▶ [Study questions]
**a)** Condense the paragraph beginning "Four years earlier it was a defeat" in the passage below on Wales, Bale and Ramsey into a brief list, keeping its main facts.
**b)** From the passage below on Wales, Bale and Ramsey, reproduce word for word the portion starting with "In October 2017" and going on through "defensive left‑back role.".

(Text section begins)

Mainly, though, successive qualifying campaigns in the Bale‑Ramsey era have been curtailed by very similar occasions, home defeat by a beatable opponent – with the caveat that on none of the three previous occasions have Wales managed to get both men out on the field at the same time with the scores still level.
In October 2017 Wales lost 1-0 against the Republic of Ireland, also at the Cardiff City Stadium, to kill off lingering hopes of a trip to the modern, open, globalist Russia of Vladimir Putin. Wales had Ramsey but not Bale on a night when the Euro semi-finalists continued to struggle with the idea of not being underdogs.
Four years earlier it was a defeat at the Liberty Stadium by Croatia that killed any dreams of Brazil 2014, as Wales fielded Bale but no Ramsey, who was suspended. Four years before that, a 2-0 defeat by Finland at the Millennium Stadium did at least see both men on field at the same time, with Ramsey a second-half sub, although Bale was still shackled to a defensive left‑back role.
Would it help to add that four years before that, hopes were also stilled by a home defeat – this one against their opponents on Thursday, Austria? Probably not. Although a year later Bale became the youngest capped Welsh footballer, Ramsey joining him in the squad a year after. And from there it has overall been a genuinely uplifting mini‑era, a feat of team building so organic that both men have been able to step back into this side whatever their state of fitness or the dramas of their club careers.
This process will now be tested to the full. Ramsey has three starts and one goal in club football since August. Bale has played two hours for Madrid in the past six months, and seems to have reached what is, on his “book age”, a premature state of declining appetite.
It is easy to forget two things at this late stage. First, both men started so young. Bale made his professional debut three months before the 2006 World Cup, a footballing era so distant that two members of England’s own golden squad in Germany have been heard in the past week reminiscing about just how fine, and how much more difficult, life was back then.

(Text section ends)
(Collected material begins)

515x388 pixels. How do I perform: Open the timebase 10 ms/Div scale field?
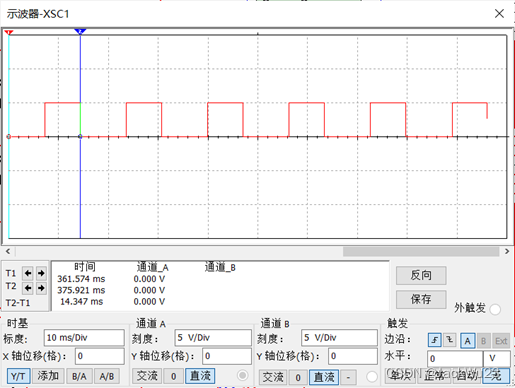(x=84, y=338)
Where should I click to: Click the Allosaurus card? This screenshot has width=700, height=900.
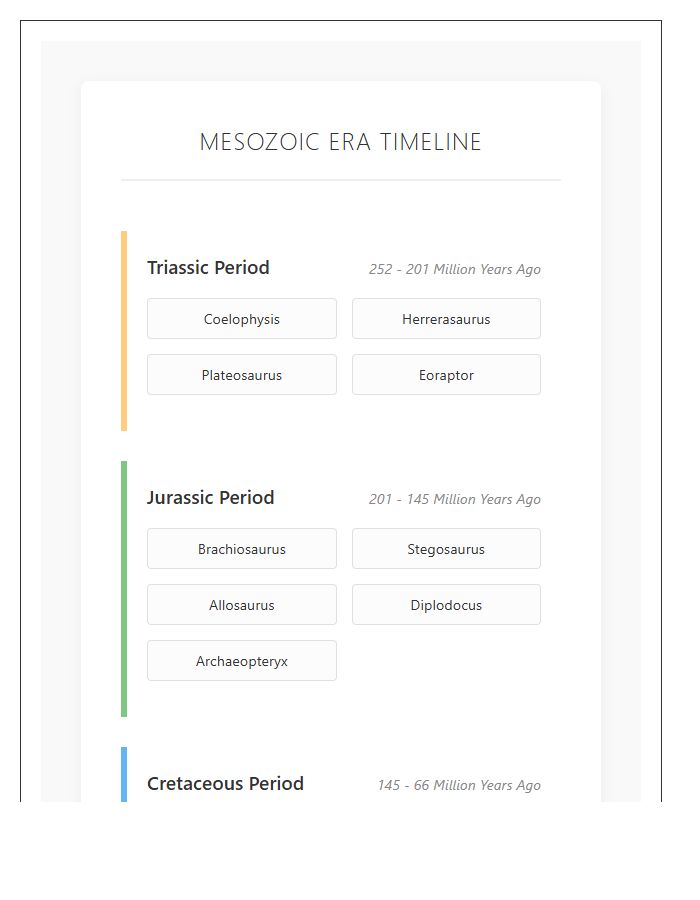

(Collected material ends)

▶ [Written answers]
**a)**
- A home defeat by Croatia at the Liberty Stadium ended Wales's hopes of reaching Brazil 2014.
- Wales fielded Bale in that match, but Ramsey was suspended.
- Four years before that, Wales lost 2-0 to Finland at the Millennium Stadium.
- Both men played in the Finland match, with Ramsey coming on as a second-half substitute.
- Bale was still confined to a defensive left-back role.

**b)**
In October 2017 Wales lost 1-0 against the Republic of Ireland, also at the Cardiff City Stadium, to kill off lingering hopes of a trip to the modern, open, globalist Russia of Vladimir Putin. Wales had Ramsey but not Bale on a night when the Euro semi-finalists continued to struggle with the idea of not being underdogs.
Four years earlier it was a defeat at the Liberty Stadium by Croatia that killed any dreams of Brazil 2014, as Wales fielded Bale but no Ramsey, who was suspended. Four years before that, a 2-0 defeat by Finland at the Millennium Stadium did at least see both men on field at the same time, with Ramsey a second-half sub, although Bale was still shackled to a defensive left‑back role.